C’est avec un communiqué au titre sobre que Nintendo a fait sensation vendredi. « Communication concernant la modification des prix des produits et services Nintendo » : tel est le titre, suivi d’une explication peu réjouissante pour les joueurs : « Compte tenu de l’évolution des conditions du marché et après avoir évalué les perspectives commerciales mondiales », le groupe se voit contraint d’augmenter le prix de vente conseillé de la Switch 2.
C’est le Japon, pays d’origine de la console, qui ouvre le bal : dès le 25 mai, les acheteurs potentiels de la Switch 2 devront s’acquitter d’un supplément de 10 000 yens (environ 54 euros) – et les anciennes versions de la console sont également concernées. Des frais supplémentaires compris entre environ 43 et 60 euros seront facturés pour la première Switch, sa version OLED ou la Switch Lite.
Aux États-Unis, au Canada et en Europe, seule la Switch 2 sera concernée pour l’instant – et il sera encore possible pendant quelque temps d’acheter la console au prix actuel. C’est là que les coûts ne vont grimper qu’à partir du 1er septembre. En Amérique du Nord, il faudra compter 50 dollars canadiens ou américains de plus, tandis qu’en Allemagne, une majoration de 30 euros a été annoncée. Le prix de la Switch 2 passe ainsi à 500 euros en Allemagne.

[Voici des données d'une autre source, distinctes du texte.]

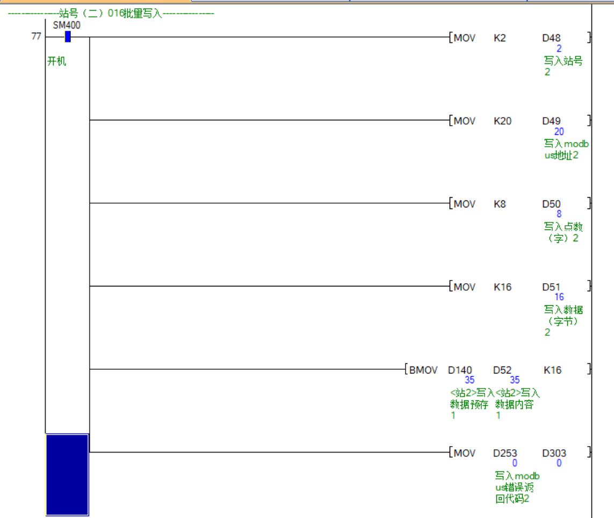Select the D49 destination register
Viewport: 614px width, 518px height.
pyautogui.click(x=551, y=121)
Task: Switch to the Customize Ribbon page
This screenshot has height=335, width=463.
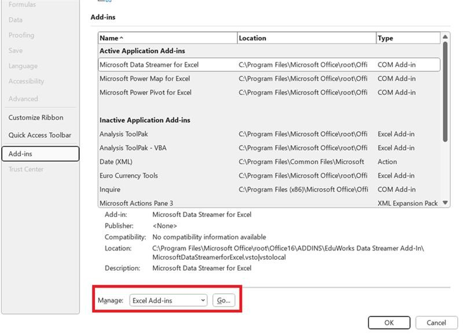Action: pos(36,117)
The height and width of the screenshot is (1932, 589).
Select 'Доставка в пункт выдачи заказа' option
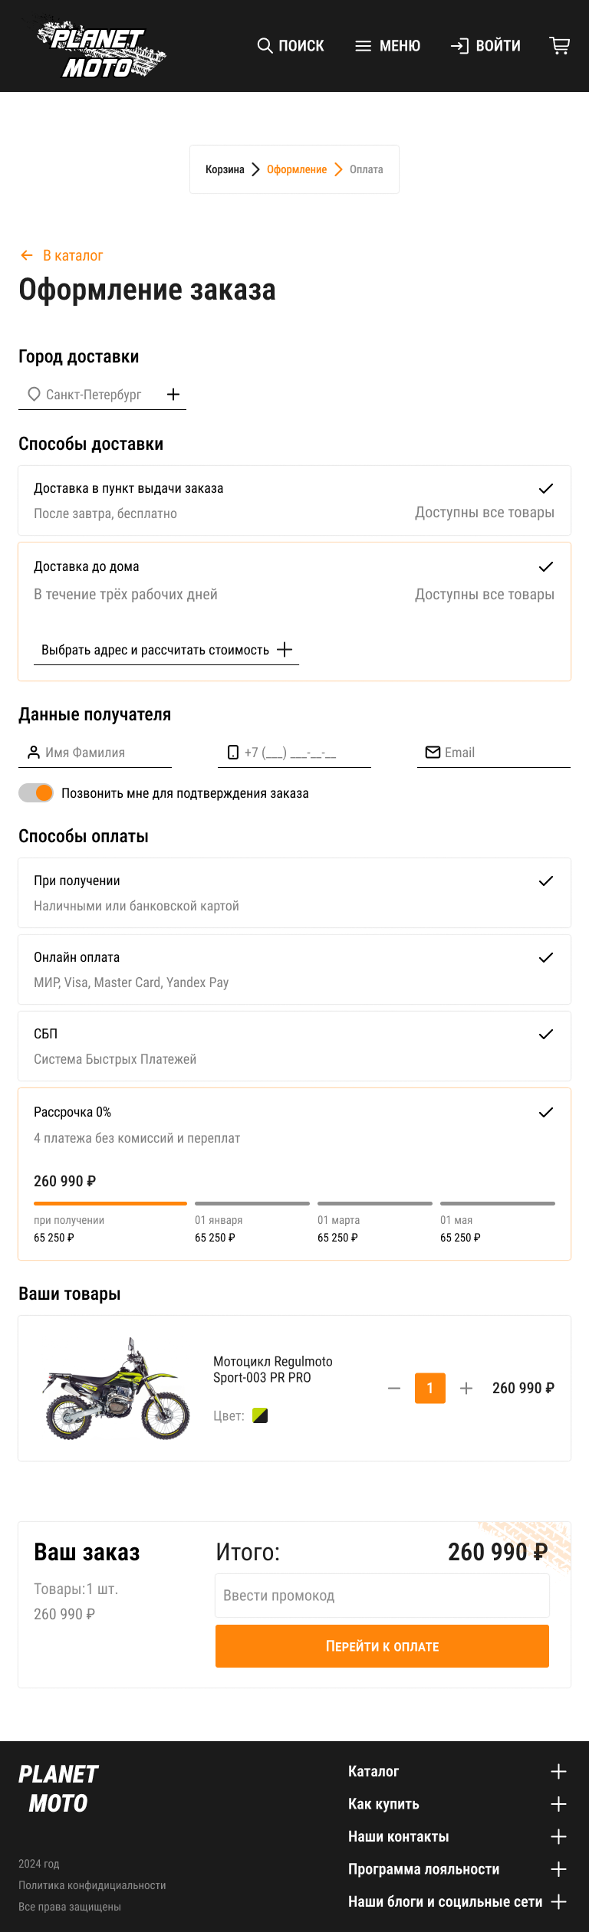[295, 500]
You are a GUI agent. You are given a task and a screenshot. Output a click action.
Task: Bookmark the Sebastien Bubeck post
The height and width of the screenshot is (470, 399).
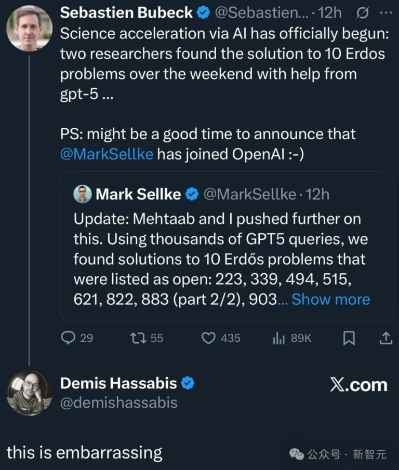point(349,338)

Les services en ligne vont également devenir plus chers
Mais ce n’est pas seulement le matériel qui va coûter plus cher : certains services proposés par Nintendo vont également voir leur prix augmenter. Au Japon, le fabricant de consoles facturera désormais davantage pour l’abonnement en ligne. Une mesure qui entrera en vigueur le 1er juillet et qui devrait être étendue à la Corée du Sud à une date ultérieure.
Selon Nintendo, il ne s’agit toutefois pas d’une réaction aux conditions du marché, mais d’un « alignement approprié entre les régions ». Nintendo Switch Online doit ainsi devenir le « service global uniforme » tel qu’il est proposé. Les joueurs allemands n’ont donc pas à s’inquiéter pour l’instant d’autres hausses de prix.
Sony, un (mauvais) exemple ?
Avec cette révision des prix attendue depuis des semaines, Nintendo suit néanmoins une tendance peu réjouissante, qui était déjà devenue on ne peut plus évidente peu avant Pâques grâce à Sony. Le développeur de la PlayStation, également originaire du Japon, est toutefois allé encore plus loin dans l’augmentation des prix de ses consoles : le coût de divers modèles de la PlayStation 5 a augmenté de 100 euros chacun. Une différence notable qui s’explique sans doute par l’écart tout aussi important en termes de performances. Les composants nécessaires à cet effet sont en effet les principaux facteurs de l’explosion des coûts.
Alors que Sony avait déjà introduit, peu avant l’ajustement des prix de la PlayStation, une mesure corrective sous la forme d’une offre de location vivement critiquée, une telle initiative n’est pour l’instant pas à l’ordre du jour chez Nintendo. Cependant, des solutions créatives seront également nécessaires chez ce dernier, après que le nombre initialement prévu d’unités Switch 2 produites au premier trimestre 2026 a été réduit d’un tiers. Des prix plus élevés ne devraient en effet pas stimuler les ventes.